HC Deb 23 February 1983 vol 37 c452W
Mr. Ralph Howell

asked the Minister of Agriculture, Fisheries and Food if he will compare the forms and value of agricultural support for wheat producers in (a) Great Britain, (b) the European Economic Community and (c) the United States of America.

Mr. Buchanan-Smith

Under the Community system, which is operated in Great Britain, wheat producers obtain their returns entirely from the market. Market prices are supported by levies which bring the price of imports up to a minimum threshold level; by intervention buying operated throughout the year for feedgrain and, usually, at a rather higher price level—the reference price—for wheat of breadmaking quality during part of the season; and by export refunds, to enable surplus grain to be exported on to the world market.

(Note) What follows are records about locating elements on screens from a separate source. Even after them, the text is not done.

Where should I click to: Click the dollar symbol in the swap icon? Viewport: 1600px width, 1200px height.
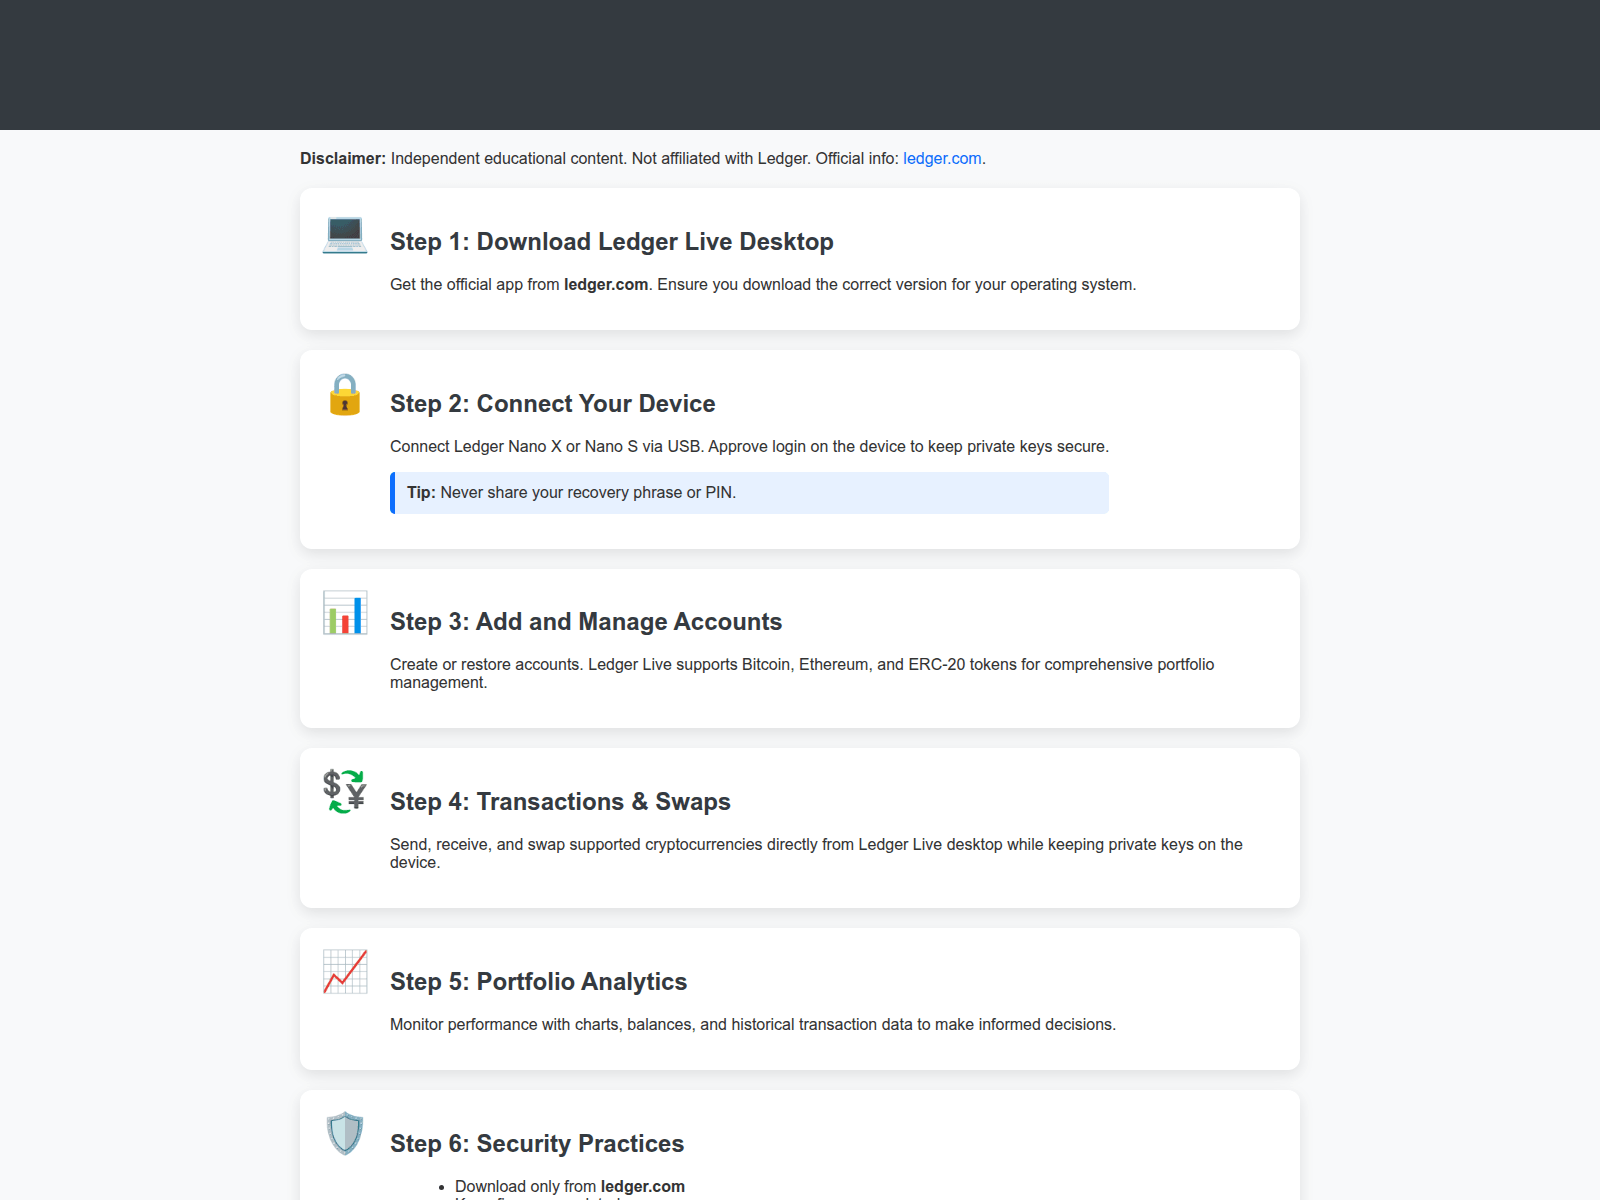[x=331, y=783]
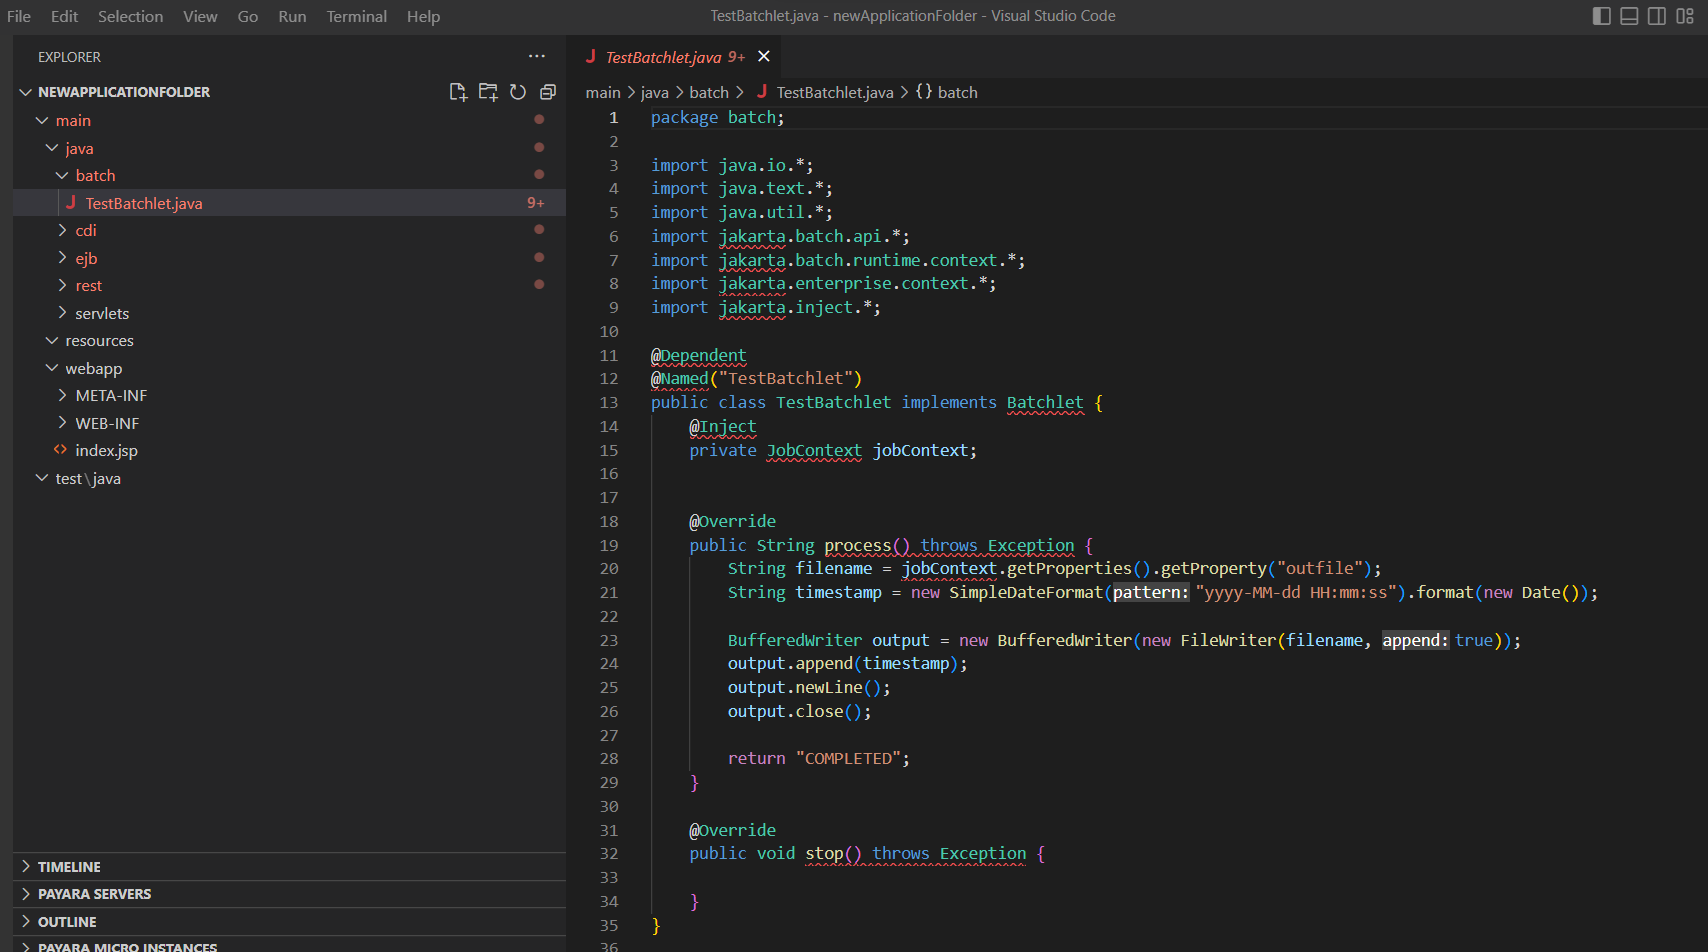Toggle the primary side bar visibility
This screenshot has height=952, width=1708.
tap(1601, 16)
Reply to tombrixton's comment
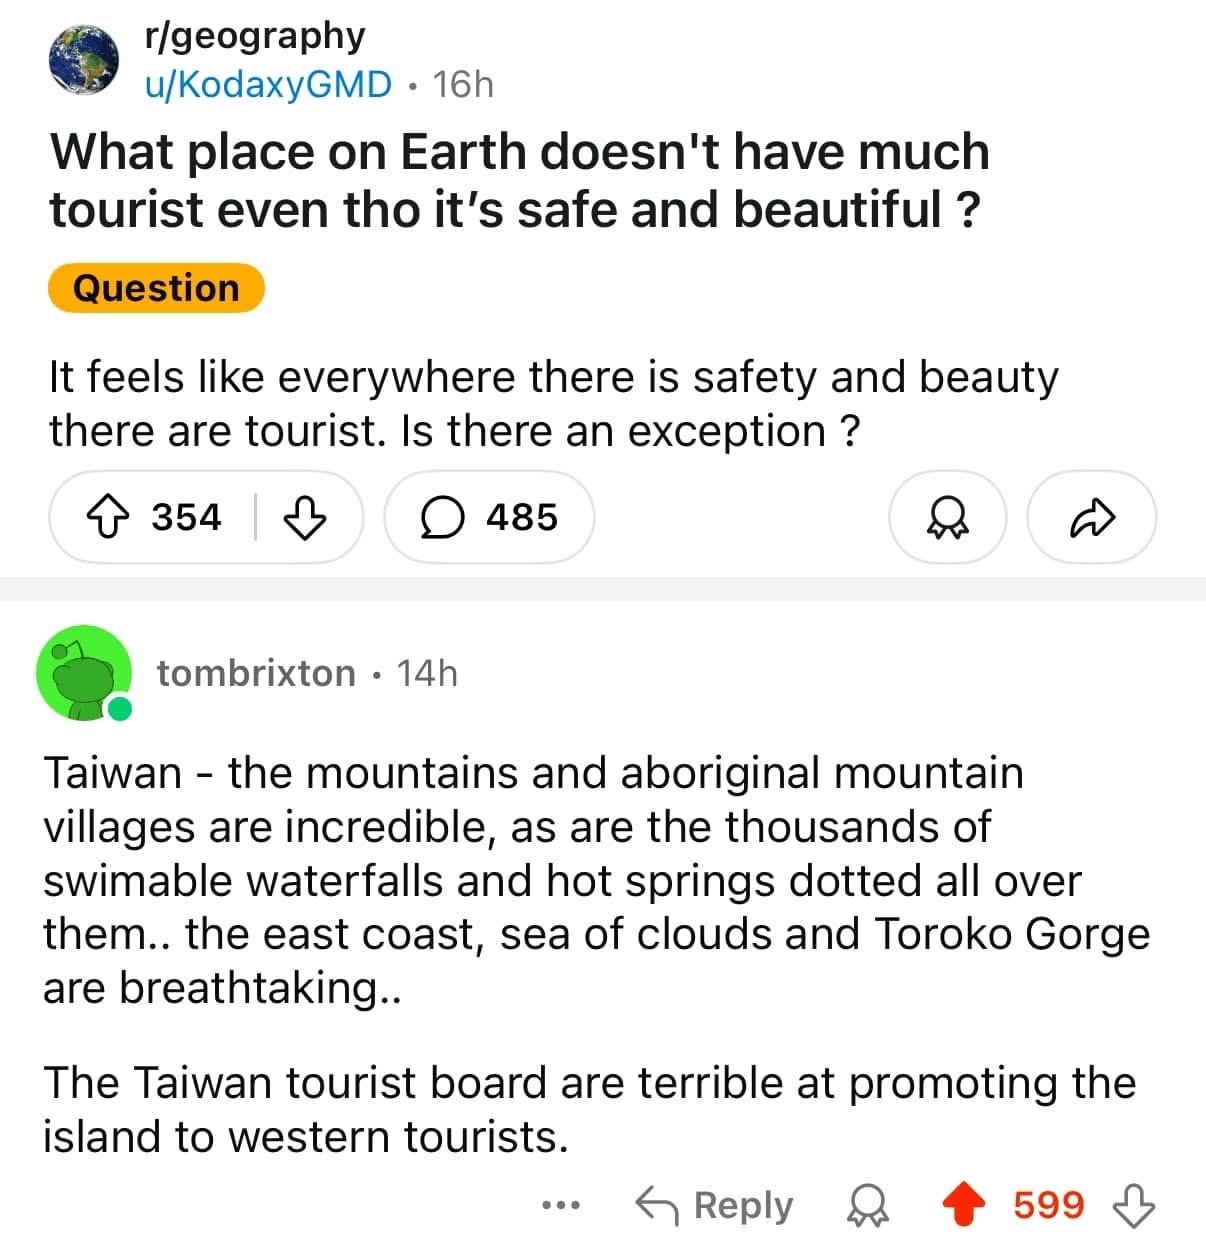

In the United States the market price is identical with the world price since there are no import levies or export subsidies. However, Government loans are available to producers which they may redeem either from sale proceeds or by delivering the grain to a Government agency: the rate at which these loans are made tends to set a floor to the market since the producers eligible for loans have no incentive to sell their grain for less than the loan plus interest. In addition, producers receive deficiency payments to bridge any gap between the average market price over the first five months of the season, or the loan rate if higher, and a target price. Loans and deficiency payments are normally made only to producers who undertake to restrict the area sown to wheat to a given level. In 1982–83 further inducements, in the form of cash and free grain from Government stocks, are available to producers who make additional reductions in the sown area.